- [THINGS TO DO]
A: Answer these questions from the forum post below about sending Flink data to Druid:
(i) Which version of Tranquility is used?
(ii) What datasource name does the stream code pass to SimpleBeamFactory?
(iii) What value does the factory assign to druidZkHosts?
B: Carry on the forum post below about pushing Flink data to Druid with Tranquility, starting right after its final line.

Data pushed to Druid using Tranquility but no datasource is created

Hello,

I am trying to push data to Druid using Tranquility in my Flink streaming application.

Here is the configuration:

  • Flink version 1.1.2

  • Tranquility version 0.8.2

  • Druid version 0.9.1.1

I create fake objects, then I transform them into a HashMap and then I use a custom Beam to send them to Druid via tranquility.

Here is my Flink stream code :

public class SlimDruidStream {

 public static void main(String[] args) throws Exception {

 StreamExecutionEnvironment env = StreamExecutionEnvironment.getExecutionEnvironment();
 env.setParallelism(1);

 SimpleObject o;

 List<SimpleObject> list = new ArrayList<SimpleObject>();

 for(int i = 0 ; i < 3 ; i++) {
   o = new SimpleObject(System.currentTimeMillis(), i,"dimValue"+i);
   list.add(o);
 }

 DataStreamSource<SimpleObject> mapSource = env.fromCollection(list);

 DataStream<Map<String,Object>> mapStream = mapSource.map(new MapFunction<SimpleObject, Map<String,Object>>() {
   public Map<String,Object> map(SimpleObject simpleObj) throws Exception {
     Map<String,Object> result = new HashMap<>();
     result.put("timestamp", simpleObj.getTimestamp());
     result.put("dimValue", simpleObj.getDimValue());
     result.put("numValue", simpleObj.getNumValue());

     return result;
   }
 });

 mapStream.addSink(new BeamSink(new SimpleBeamFactory("test-flink"), true));

 env.execute();

 }
}

Here is my SimpleObject class :

public class SimpleObject {

 private Long timestamp;
 private Integer numValue;
 private String dimValue;

 public SimpleObject() {
 }

 public SimpleObject(Long timestamp, Integer numValue, String dimValue) {
  this.timestamp = timestamp;
  this.numValue = numValue;
  this.dimValue = dimValue;
 }

 public Long getTimestamp() {
  return timestamp;
 }

 public void setTimestamp(Long timestamp) {
  this.timestamp = timestamp;
 }

 public Integer getNumValue() {
  return numValue;
 }

 public void setNumValue(Integer numValue) {
  this.numValue = numValue;
 }

 public String getDimValue() {
  return dimValue;
 }

 public void setDimValue(String dimValue) {
  this.dimValue = dimValue;
 }

}

``

Here is my SimpleBeam Factory code:

public class SimpleBeamFactory implements BeamFactory {

 final protected String datasource;
 final protected String druidZkHosts = "127.0.0.1:2181";
 final protected String druidZkDiscoveryPath = "/druid/discovery";
 final protected String druidIndexServiceName = "druid/overlord";
 final protected String druidFirehosePattern = "firehose:%s";
 final protected int numReplicants = 1;
 final protected int numPartitions = 1;

 public SimpleBeamFactory(String datasource) {
  this.datasource = datasource;
 }

 public Tranquilizer<Map<String,Object>> tranquilizer(){
  Tranquilizer<Map<String,Object>> t = Tranquilizer.create(makeBeam());
  t.start();
  return t;
 }

 public Beam makeBeam() {

 final List<String> dimensions = ImmutableList.of(
   "dimValue"

- [PROVIDED MATERIAL]
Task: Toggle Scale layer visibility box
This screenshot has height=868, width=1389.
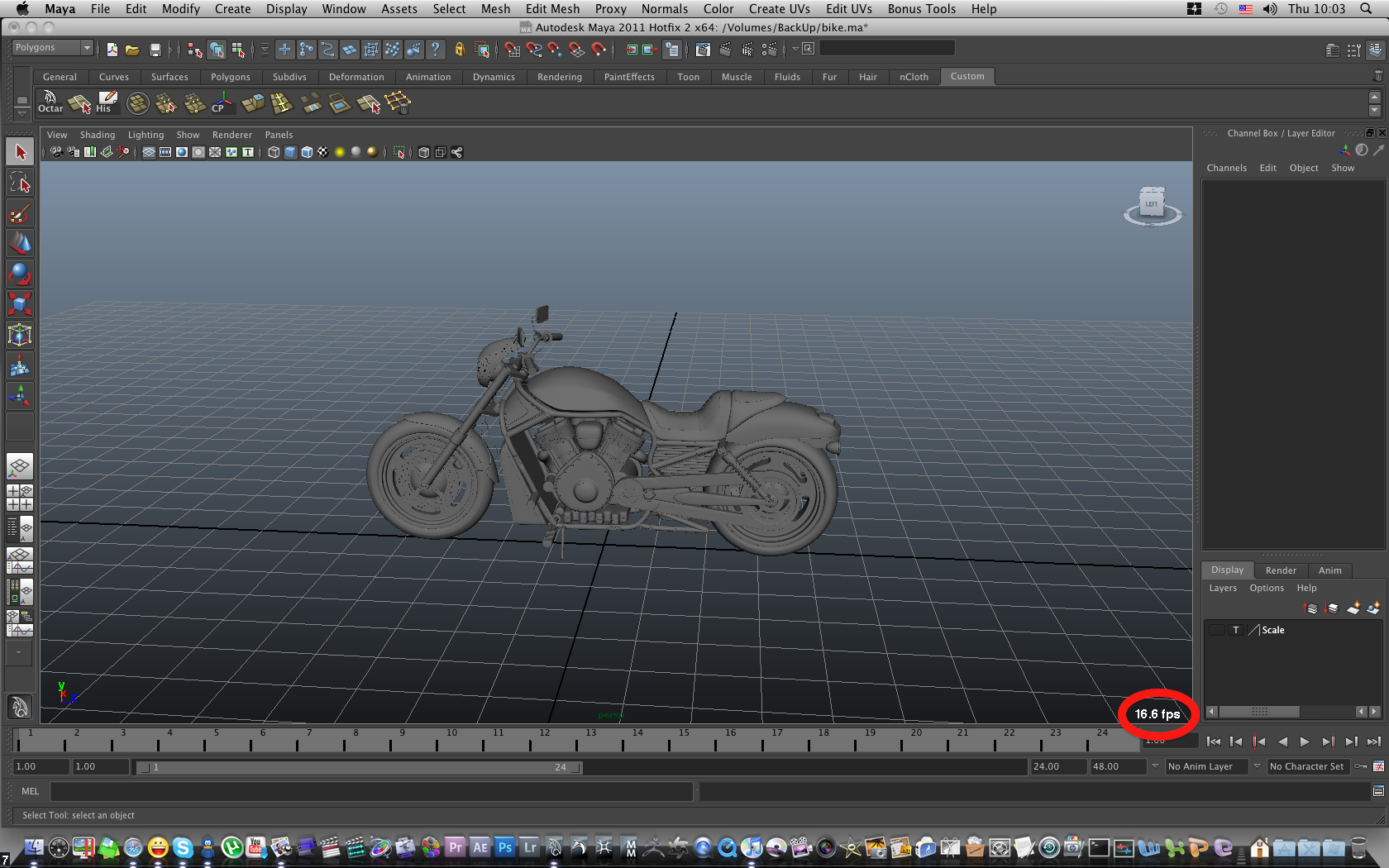Action: pyautogui.click(x=1216, y=630)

- [WRITTEN RESPONSES]
A:
(i) 0.8.2
(ii) "test-flink"
(iii) "127.0.0.1:2181"

B:
 );

 final List<AggregatorFactory> aggregators = ImmutableList.of(
  new CountAggregatorFactory("agg_count"),
  new HyperUniquesAggregatorFactory("agg_distinct_dimValue", "dimValue")
 );

 // Tranquility uses ZooKeeper (through Curator) for coordination.
 final CuratorFramework curator = CuratorFrameworkFactory
  .builder()
  .connectString(this.druidZkHosts)
  .retryPolicy(new ExponentialBackoffRetry(1000, 20, 30000))
  .build();
 curator.start();

 final Timestamper<Map<String,Object>> timestamper = new Timestamper<Map<String,Object>>() {
  public DateTime timestamp(Map<String,Object> map) {
   return new DateTime(map.get("timestamp"));
  }
 };

 final Beam<Map<String,Object>> beam = DruidBeams
 .builder(timestamper)
 .curator(curator)
 .discoveryPath(this.druidZkDiscoveryPath)
 .location(
  DruidLocation.create(
   this.druidIndexServiceName,
   this.druidFirehosePattern,
   this.datasource
  )
 )
 .rollup(DruidRollup.create(DruidDimensions.specific(dimensions), aggregators, QueryGranularities.MINUTE))
 .tuning(
 ClusteredBeamTuning
 .builder()
 .segmentGranularity(Granularity.DAY)
 .windowPeriod(new Period("PT30M"))
 .partitions(this.numPartitions)
 .replicants(this.numReplicants)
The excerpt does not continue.